[start of Exercise material]

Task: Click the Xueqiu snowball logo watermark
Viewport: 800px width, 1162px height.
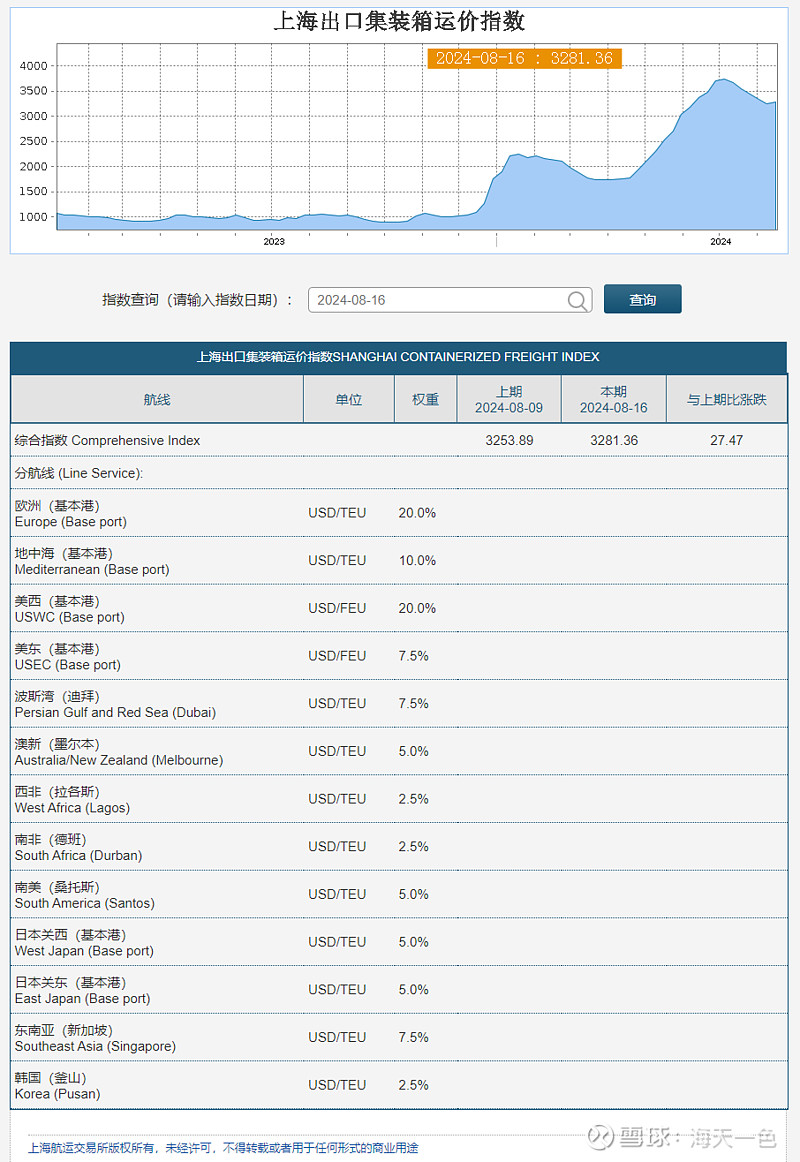Action: click(598, 1137)
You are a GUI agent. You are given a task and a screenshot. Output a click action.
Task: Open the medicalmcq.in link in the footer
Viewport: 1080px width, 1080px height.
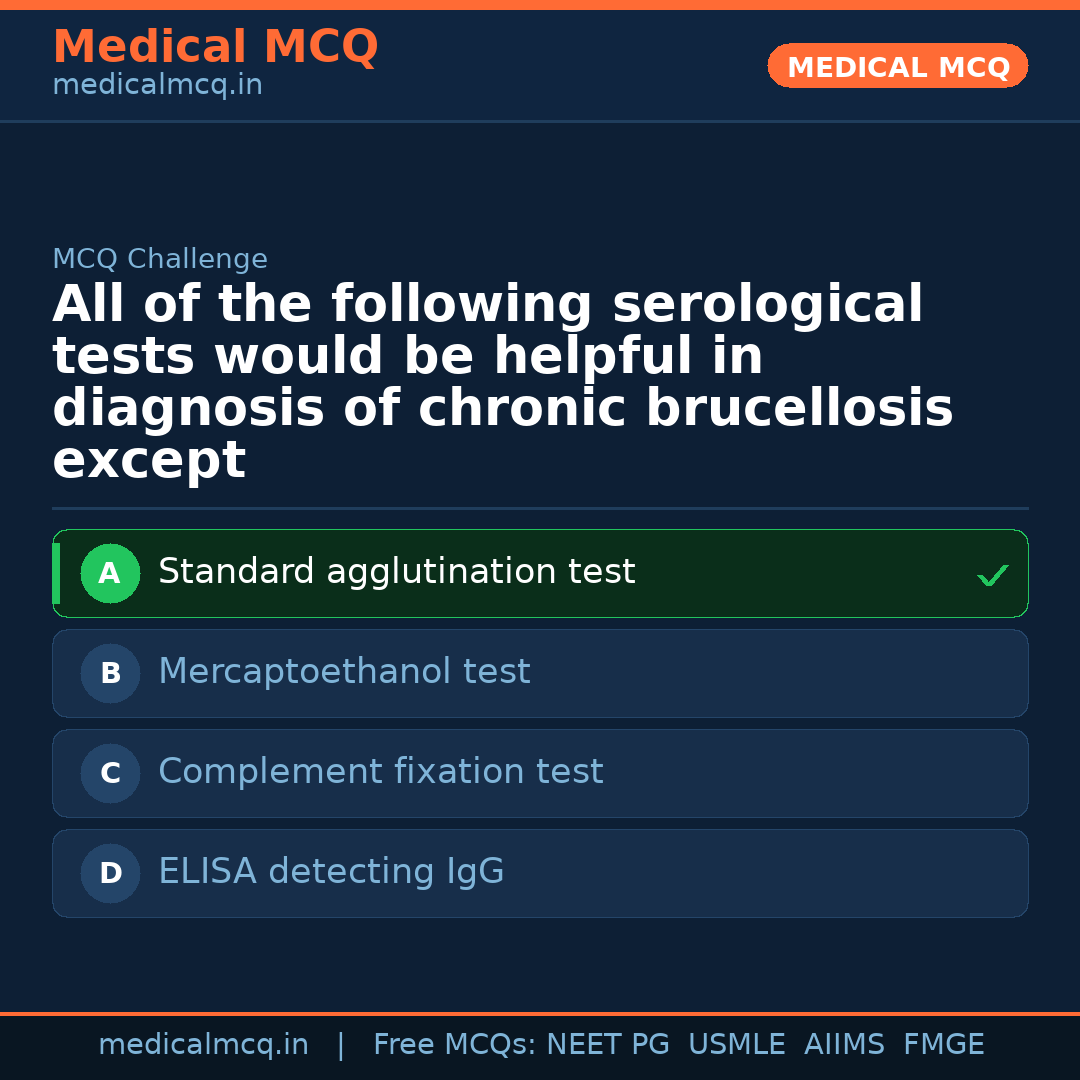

[end of Exercise material]

--- Exercise details ---
Rewrite all the records above as a numbered list of their lines, skipping any blank lines and leaving out the pictures.

--- Result of the task ---
1. Task: Click the Xueqiu snowball logo watermark
2. Viewport: 800px width, 1162px height.
3. Action: click(598, 1137)
4. You are a GUI agent. You are given a task and a screenshot. Output a click action.
5. Task: Open the medicalmcq.in link in the footer
6. Viewport: 1080px width, 1080px height.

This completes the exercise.